Recordings of L’Oreal SA heiress Liliane Bettencourt’s conversations about political dealings and Swiss bank accounts may prompt the postponement of a trial over whether the 87-year-old was manipulated into giving a friend about a billion euros ($1.23 billion) in gifts.

The tape recordings, made in secret by a former butler beginning in May 2009, have drawn politicians including French President Nicolas Sarkozy and Labor Minister Eric Woerth into the family dispute and raised questions about whether tax authorities ignored reports Bettencourt had 78 million euros hidden in Swiss accounts.

“This is unheard of,” said Laurent Dubois, a professor at Paris’s Institute of Political Studies. “This is the first and only time, all in the public sphere,” to have such a blend of business, family and political dramas, he said.

The trial is the culmination of a private prosecution by Bettencourt’s only child, Francoise Bettencourt Meyers, against photographer and author Francois-Marie Banier.
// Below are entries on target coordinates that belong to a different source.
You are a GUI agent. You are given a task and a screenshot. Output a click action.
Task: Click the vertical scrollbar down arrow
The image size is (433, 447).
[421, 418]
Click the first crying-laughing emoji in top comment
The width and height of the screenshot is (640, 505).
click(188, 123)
She says Banier manipulated her mother’s infirmity for art, real estate, cash and insurance policies. The trial over those claims will provide a glimpse into one of Europe’s most prominent families.

At the trial’s opening today, Banier’s lawyer Herve Temime asked for a postponement to give him time to review the tapes. Meyers’s lawyer Olivier Metzner improperly sent the “explosive documents to the press before sending them to” other parties in the case, he said, adding the whole affair was “nauseating.”

Photographer: Antoine Antoniol/Bloomberg

Francois-Marie Banier, photographer and writer, leaves the courthouse in Nanterre. Close

Francois-Marie Banier, photographer and writer, leaves the courthouse in Nanterre.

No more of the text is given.